Wednesday, 11 January 2017

Adam Posen Comment Shows Why Orthodox Economists Are Lost

I was just watching Bloomberg briefly and saw former Bank of England MPC member Adam Posen make a comment that illustrates why orthodox economists really do not have a clue about what is going on.

The discussion was about the end of the bond bubble, and a debate on that between the old bond king Bill Gross and the new bond king, Jeffrey Gundlach.  According to Gundlach it will be a sign that the thirty year bond bubble has burst if the US 10 year Yield rises above 3%.  Gross argues that it will be over when the Yield closes above 2.6%.

One of the Bloomberg journalists then said, but if investors sell both bonds and shares where will they go.  Posen agreed with this comment implying that there is a limit to the extent to which bond and share prices can fall, and yields rise, because the only options for "investment" that he can see or understand, are "investments" in either bonds or shares.

This, in fact, mirrors the discussions of and ideas of bankers detailed by Marx in Capital III.  As Marx describes, in the minds of these bankers the only real form of capital is money-capital, and the only real capitalists are the owners and lenders of that money-capital.  So, for Posen, it appears, it is only this money-capital that comprises capital, and it is only the "investment" of this money-capital in the purchase of fictitious capital, of paper assets such as bonds and shares that constitutes investment.

But, in fact, this investment in these paper assets is not investment of capital.  In many cases, it is speculation pure and simple, an attempt not even to obtain a revenue, but simply to obtain a capital gain.  That is quite clearly the case with high frequency trading where bonds and shares are bought and sold many times per second.

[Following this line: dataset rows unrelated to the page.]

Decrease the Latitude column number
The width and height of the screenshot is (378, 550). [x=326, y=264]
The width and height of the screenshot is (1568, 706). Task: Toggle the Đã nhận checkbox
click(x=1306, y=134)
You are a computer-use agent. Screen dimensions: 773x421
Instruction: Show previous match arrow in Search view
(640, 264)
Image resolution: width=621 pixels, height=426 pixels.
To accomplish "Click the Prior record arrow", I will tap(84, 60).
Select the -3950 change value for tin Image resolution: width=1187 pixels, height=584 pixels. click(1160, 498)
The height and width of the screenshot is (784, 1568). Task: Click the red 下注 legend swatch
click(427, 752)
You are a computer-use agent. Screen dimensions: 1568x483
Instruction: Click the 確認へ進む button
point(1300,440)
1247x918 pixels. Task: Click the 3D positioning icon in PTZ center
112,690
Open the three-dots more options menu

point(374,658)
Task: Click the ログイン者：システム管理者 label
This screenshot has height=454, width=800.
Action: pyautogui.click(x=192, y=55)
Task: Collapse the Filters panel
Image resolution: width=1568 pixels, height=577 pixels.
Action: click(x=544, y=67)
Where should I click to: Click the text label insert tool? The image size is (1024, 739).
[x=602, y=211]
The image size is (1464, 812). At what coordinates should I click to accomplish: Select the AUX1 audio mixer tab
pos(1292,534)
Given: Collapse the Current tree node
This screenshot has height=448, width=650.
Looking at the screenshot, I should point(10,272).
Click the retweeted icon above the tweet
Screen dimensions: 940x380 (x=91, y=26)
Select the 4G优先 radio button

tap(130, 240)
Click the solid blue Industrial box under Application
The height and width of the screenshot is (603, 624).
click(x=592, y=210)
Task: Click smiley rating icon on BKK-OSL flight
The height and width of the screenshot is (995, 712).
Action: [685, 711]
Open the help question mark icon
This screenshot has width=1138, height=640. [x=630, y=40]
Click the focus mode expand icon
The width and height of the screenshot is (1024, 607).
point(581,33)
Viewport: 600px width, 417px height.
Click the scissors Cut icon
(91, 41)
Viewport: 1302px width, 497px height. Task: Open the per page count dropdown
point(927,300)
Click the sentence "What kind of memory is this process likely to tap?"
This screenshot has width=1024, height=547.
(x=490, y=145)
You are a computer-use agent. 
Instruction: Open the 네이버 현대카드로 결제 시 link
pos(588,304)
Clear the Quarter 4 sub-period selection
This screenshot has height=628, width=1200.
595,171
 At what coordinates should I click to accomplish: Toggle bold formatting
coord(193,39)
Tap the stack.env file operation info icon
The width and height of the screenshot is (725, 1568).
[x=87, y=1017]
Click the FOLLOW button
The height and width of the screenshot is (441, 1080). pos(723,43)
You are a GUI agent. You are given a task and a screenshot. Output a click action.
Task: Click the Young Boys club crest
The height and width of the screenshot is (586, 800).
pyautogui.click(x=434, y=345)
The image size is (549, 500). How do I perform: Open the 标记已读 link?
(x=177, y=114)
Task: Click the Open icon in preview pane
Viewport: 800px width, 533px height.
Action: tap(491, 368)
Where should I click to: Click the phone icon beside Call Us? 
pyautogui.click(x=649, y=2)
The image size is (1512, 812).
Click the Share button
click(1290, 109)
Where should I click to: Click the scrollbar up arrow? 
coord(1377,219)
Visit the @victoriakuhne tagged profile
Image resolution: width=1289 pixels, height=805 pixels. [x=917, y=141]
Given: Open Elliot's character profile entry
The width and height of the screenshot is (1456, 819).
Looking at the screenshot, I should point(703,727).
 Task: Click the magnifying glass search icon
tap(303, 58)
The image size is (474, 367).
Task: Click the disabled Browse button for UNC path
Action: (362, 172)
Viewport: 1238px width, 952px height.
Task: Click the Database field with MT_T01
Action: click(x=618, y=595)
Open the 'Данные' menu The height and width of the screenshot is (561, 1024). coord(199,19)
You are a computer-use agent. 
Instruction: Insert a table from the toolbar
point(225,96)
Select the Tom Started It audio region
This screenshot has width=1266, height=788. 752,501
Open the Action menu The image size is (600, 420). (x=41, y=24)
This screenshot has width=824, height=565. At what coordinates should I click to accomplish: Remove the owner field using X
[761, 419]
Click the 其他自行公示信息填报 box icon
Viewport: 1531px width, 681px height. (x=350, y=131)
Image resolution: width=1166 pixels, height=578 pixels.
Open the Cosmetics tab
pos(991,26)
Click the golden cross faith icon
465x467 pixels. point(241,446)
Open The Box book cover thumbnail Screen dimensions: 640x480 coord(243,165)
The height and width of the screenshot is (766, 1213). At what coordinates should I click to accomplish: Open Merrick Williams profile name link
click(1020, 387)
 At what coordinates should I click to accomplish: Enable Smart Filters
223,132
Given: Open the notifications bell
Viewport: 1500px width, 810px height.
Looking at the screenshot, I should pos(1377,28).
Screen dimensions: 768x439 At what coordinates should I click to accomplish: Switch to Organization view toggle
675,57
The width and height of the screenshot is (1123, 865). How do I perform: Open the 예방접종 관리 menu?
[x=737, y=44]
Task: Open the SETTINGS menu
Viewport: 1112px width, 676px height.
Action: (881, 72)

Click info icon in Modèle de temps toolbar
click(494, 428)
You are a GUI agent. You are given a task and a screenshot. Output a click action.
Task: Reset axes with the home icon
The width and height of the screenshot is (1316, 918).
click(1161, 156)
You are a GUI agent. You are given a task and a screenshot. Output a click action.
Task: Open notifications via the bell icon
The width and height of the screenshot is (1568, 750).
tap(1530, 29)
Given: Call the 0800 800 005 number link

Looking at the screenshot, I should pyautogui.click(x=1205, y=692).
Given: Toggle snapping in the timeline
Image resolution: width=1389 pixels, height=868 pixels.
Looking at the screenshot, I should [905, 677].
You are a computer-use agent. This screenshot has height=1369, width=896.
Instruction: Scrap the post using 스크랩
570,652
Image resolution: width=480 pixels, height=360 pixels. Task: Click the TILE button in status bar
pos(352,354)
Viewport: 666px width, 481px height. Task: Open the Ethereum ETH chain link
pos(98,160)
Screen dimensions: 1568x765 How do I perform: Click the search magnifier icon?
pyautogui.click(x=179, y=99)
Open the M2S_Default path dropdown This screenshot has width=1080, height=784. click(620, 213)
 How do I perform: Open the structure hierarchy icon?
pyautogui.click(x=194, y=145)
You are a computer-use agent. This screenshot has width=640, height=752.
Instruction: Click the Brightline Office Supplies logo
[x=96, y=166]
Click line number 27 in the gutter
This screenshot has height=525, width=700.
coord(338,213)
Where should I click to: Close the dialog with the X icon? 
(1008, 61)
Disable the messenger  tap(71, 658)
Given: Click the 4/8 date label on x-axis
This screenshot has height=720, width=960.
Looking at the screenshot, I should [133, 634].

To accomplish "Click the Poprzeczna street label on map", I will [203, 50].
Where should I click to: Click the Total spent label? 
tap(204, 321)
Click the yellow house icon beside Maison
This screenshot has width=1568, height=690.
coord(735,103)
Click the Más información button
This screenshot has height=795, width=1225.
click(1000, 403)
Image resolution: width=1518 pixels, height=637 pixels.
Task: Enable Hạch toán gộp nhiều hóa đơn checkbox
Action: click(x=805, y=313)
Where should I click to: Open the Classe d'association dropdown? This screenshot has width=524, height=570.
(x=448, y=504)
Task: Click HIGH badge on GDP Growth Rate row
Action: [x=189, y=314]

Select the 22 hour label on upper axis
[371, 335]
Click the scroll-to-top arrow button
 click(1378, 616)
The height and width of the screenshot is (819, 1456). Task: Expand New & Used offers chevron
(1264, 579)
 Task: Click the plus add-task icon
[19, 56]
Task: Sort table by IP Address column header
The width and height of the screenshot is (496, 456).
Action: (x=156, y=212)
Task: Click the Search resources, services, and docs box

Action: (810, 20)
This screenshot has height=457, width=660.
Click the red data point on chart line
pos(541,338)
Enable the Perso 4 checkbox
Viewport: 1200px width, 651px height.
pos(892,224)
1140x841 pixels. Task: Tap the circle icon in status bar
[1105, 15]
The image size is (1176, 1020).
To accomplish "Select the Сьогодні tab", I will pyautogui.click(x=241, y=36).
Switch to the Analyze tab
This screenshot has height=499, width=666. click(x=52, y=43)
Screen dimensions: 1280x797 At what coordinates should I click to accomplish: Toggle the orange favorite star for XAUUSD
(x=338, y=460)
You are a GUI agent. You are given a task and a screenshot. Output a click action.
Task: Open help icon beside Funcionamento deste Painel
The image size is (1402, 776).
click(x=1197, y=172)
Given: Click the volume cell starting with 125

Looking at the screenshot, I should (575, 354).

Moreover, the idea that the owners of this fictitious capital have only the choice of holding it either as bonds or shares is clearly fallacious.  For one thing, an owner of bonds or shares, could sell them, and use the proceeds to buy land from which to obtain rent.  But, here is the outrageous suggestion that apparently never entered Posen's head, which is that the owners of fictitious capital could actually sell their bonds and shares, and yes they could also sell any land they own, or works of art, fine wines, vintage cars and so on bought for the purposes of speculation for capital gain, and then use the proceeds as real capital.

In other words, from the proceeds of those sales they could actually set up an actual business; they could use the proceeds to buy a factory building, to purchase machines to put in the factory; to buy materials to be processed by the machines, and to employ labour-power, which would operate the machines and turn the material into usable commodities.

The idea that actual capitalism, and real capital is about engaging in such activity, producing real wealth and creating surplus value, so as to be able to accumulate additional real capital is never considered by many orthodox economists like Posen because they are entranced by the endless paper chase of financial capitalism.